This repository contains the source code for a backend case study. The case study aims to implement an API that can handle event logs from various clients and store them in Google BigQuery. Then the API should be able to query the data from BigQuery and return the results for analytic purposes.
The API is built using NestJS. The API is containerized using Docker and deployed to a Kubernetes cluster on Google Kubernetes Engine (GKE) Auto Cluster which allows to scale on-demand. The containerization process is automated using GitHub Actions then containerizated image pushed to Google Artifact Repository.
For this case study, I have chosen to use the following architecture:
For the sake of simplicity, The API exposed to Internet behind a LoadBalancer. In a real production environment, The API would be behind an API gateway for such Authentication and Authorization purposes. The API gateway would also be responsible for routing the requests to the appropriate microservice.
For incoming requests, API publishes event logs to Google Pub/Sub which is a fully managed real-time messaging service that allows to send and receive messages between independent applications. Using a real-time messaging service ensures that we do not lose any message. Event logs are pipelined from Pub/Sub directly to Google BigQuery.

****

**TASKS TO COMPLETE**
1/ In the backend case study text, why does the API send incoming event logs through Google Pub/Sub? Answer in one to three sentences.
2/ Print everything in the backend case study text from "For this case" down to "to Google BigQuery.".
The entries play no part in this work.

****

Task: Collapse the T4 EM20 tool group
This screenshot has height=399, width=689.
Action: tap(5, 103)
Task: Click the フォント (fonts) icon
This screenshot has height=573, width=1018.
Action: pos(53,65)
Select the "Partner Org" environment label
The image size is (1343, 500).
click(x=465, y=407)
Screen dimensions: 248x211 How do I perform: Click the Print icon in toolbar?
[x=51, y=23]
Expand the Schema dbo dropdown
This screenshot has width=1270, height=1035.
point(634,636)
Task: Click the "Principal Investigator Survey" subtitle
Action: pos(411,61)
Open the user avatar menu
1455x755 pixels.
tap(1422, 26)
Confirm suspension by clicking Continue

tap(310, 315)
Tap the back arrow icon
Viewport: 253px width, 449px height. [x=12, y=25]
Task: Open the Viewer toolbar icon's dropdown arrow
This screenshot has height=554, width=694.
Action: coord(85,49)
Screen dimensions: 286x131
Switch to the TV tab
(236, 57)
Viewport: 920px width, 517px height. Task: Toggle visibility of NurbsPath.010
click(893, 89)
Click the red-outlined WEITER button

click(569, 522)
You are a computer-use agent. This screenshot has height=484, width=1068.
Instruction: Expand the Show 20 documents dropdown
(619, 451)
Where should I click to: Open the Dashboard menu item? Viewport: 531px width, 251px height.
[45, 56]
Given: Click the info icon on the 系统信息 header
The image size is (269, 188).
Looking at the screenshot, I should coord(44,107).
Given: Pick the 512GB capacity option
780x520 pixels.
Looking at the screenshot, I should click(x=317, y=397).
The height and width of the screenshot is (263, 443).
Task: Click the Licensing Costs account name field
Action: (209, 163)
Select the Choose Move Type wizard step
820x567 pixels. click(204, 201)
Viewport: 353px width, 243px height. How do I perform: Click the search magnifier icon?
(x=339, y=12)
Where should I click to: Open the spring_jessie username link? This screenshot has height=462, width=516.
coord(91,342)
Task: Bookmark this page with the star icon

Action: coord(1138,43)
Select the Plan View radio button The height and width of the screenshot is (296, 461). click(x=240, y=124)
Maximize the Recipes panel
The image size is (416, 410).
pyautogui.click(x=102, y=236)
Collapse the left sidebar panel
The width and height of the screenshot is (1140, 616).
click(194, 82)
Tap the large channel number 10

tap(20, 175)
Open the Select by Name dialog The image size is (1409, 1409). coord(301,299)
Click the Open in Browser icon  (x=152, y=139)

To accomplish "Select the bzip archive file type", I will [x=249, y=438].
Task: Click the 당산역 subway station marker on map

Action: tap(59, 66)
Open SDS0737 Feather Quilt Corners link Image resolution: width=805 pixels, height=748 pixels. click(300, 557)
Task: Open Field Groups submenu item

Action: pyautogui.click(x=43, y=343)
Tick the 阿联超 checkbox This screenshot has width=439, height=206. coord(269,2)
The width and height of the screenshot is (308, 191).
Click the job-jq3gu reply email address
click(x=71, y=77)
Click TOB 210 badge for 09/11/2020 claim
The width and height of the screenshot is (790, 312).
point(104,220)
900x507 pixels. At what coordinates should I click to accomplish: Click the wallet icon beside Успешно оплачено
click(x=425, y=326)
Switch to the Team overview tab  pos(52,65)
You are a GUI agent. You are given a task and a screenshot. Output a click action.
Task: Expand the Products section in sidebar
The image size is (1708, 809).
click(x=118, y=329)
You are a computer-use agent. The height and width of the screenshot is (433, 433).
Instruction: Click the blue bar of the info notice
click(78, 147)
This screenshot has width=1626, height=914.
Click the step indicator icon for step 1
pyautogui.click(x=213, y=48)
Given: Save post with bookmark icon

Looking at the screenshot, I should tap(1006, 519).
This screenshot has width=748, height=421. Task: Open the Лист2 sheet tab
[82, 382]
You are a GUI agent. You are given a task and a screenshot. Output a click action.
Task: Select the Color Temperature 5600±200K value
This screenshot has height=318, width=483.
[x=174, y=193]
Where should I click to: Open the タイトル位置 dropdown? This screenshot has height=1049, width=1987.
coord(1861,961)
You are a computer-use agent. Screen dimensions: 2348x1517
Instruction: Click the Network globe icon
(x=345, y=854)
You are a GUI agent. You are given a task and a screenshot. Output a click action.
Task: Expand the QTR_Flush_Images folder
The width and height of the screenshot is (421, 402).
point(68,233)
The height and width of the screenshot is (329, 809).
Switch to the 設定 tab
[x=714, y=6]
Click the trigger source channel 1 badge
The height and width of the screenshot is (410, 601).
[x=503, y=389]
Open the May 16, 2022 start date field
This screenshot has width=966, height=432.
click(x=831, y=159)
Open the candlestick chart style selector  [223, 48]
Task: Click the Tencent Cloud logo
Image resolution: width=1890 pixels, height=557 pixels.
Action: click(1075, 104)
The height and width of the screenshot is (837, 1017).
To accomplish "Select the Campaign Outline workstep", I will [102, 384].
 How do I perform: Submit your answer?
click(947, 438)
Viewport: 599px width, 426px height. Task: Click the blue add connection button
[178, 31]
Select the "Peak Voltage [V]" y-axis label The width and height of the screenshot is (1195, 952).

****

**THE SOLUTIONS**
1/ The API publishes incoming event logs to Google Pub/Sub because a real-time messaging service ensures that no message is lost. From Pub/Sub, the logs are pipelined directly to Google BigQuery.

2/
For this case study, I have chosen to use the following architecture:
For the sake of simplicity, The API exposed to Internet behind a LoadBalancer. In a real production environment, The API would be behind an API gateway for such Authentication and Authorization purposes. The API gateway would also be responsible for routing the requests to the appropriate microservice.
For incoming requests, API publishes event logs to Google Pub/Sub which is a fully managed real-time messaging service that allows to send and receive messages between independent applications. Using a real-time messaging service ensures that we do not lose any message. Event logs are pipelined from Pub/Sub directly to Google BigQuery.